Building on my last post, I’ve found this youtube playlist of some short videos of infants in respiratory distress. From my year, so far(!), in Paeds ED, sepsis and respiratory problems have been the two most common medical reasons for admitting kids to PICU (ie the reasons why kids are big sick). And as winter comes round, there’ll be more and more bronchi kids

It’s really important to be able to recognise the seriously ill child, and if you can pick up on on these respiratory signs you’ll be doing pretty well. Before I add the links, just a quick point; we in the UK call the sucking in of various bits of the chest ‘recession’, but in the US they call it ‘retraction’.

So, here goes:

This is a really good example of ‘tracheal tug’; where there’s a big sucking in around the trachea. Really pronounced tracheal tug can be a sign of very severe respiratory distress. In adults with respiratory distress something you look for is someone who can’t speak in full sentences – this baby clearly cannot ‘speak’ in full sentences either.

In really small infants they ‘head bob’ because their neck extensor muscles are weaker than older kids.

This one’s particularly grim; it shows a small infant with horrendous sternal recession and tracheal tug. Sternal recession generally shows respiratory distress at a more advanced stage than intercostal and subcostal recession alone. These kids are often pretty sick. You can really hear the stridor as well

This video’s similarly unpleasant; it shows an older child with pretty much his whole chest sucking in (you can see this better at 00:14). This video appears to show the child being bagged.

None of these videos are particularly nice to watch, but they are very informative for any students doing paediatric placements.

And to make you feel better, here’s a video of a happy infant with puppies 🙂 


Winter in Paeds A&E

Is often unsafe.

We have enough money for the shifts, but they’re not being filled. From time to time we have had one nurse running the night shift.
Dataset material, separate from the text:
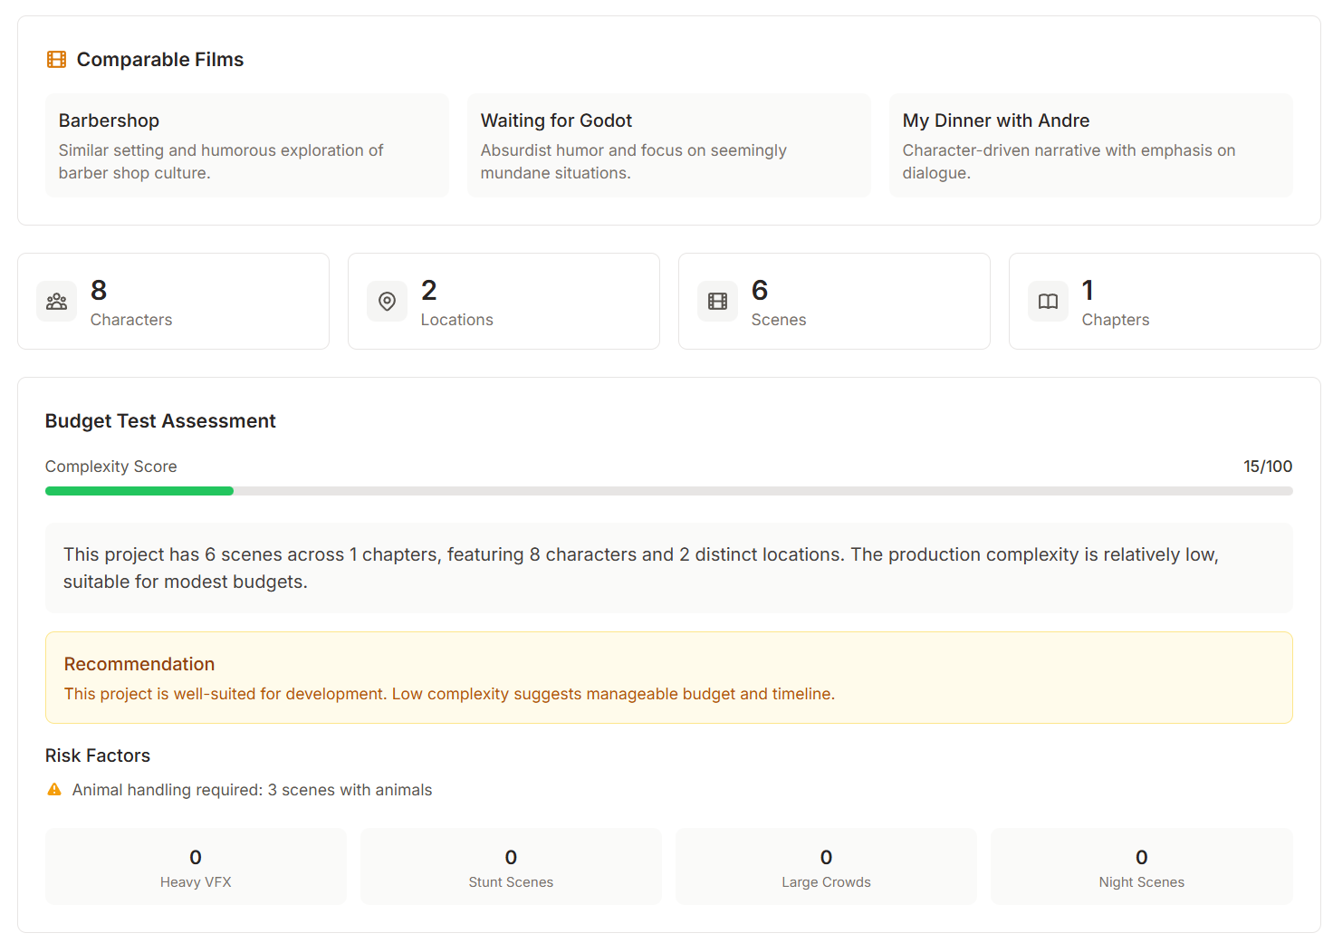Select the Stunt Scenes zero counter
This screenshot has height=943, width=1333.
tap(511, 866)
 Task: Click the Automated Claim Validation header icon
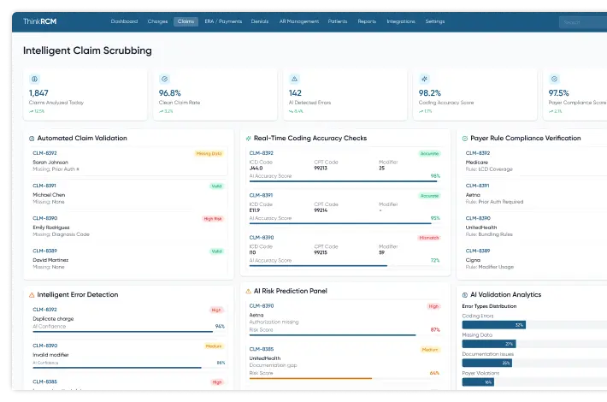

That nurse has to triage patients, observe patients and help doctors in treating them. So, when an emergency comes in, and the waiting room’s full, the waiting room has to wait. Or, we borrow nurses from the already hugely overstretched adult A&E; these nurses are excellent but they’re not paediatric nurses and so have not necessarily been trained in what to do if a very very sick five day old comes in.

Even when we are fully staffed we often don’t have enough space. If you have 50 patients come in three hours with only nine beds in the department…you do the maths. It don’t add up. That means patients having to be treated in areas away from monitoring equipment and not designed for patients to treated in.

How do we fix this? Train more nurses (Simple.) and keep them in the UK (Pay them more, and more nurses means better shift patterns … virtuous circle.).

Paeds Major Trauma

Generally isn’t that major.

The vast majority of incidents that trigger the ‘trauma tree’ in paediatrics are discharged within 24 hours.

The first paeds major trauma I saw sounded pretty serious on the way in: a hypotensive 12 year old boy involved in an RTC with part of his jaw missing. When he came in he was conscious, talking and haemodynamically stable…it turned out that the bit of his jaw missing was a couple of teeth. This boy had snapped the steel bar connecting the wing mirror to a minivan with his head and he had no brain bleed at all!

Other kids have fallen down tens of stairs and seemingly just bounced. Because of the mechanism of injury they are classified as ‘major trauma’ but many of these kids don’t have a scratch on them!

Even the girl who had to be intubated and sent to neurointensive care after a very high speed car accident was discharged four days later.

Saying that, whenever the ‘blue call’ alarm goes off in A&E I still stop talking to find out if it’s for us.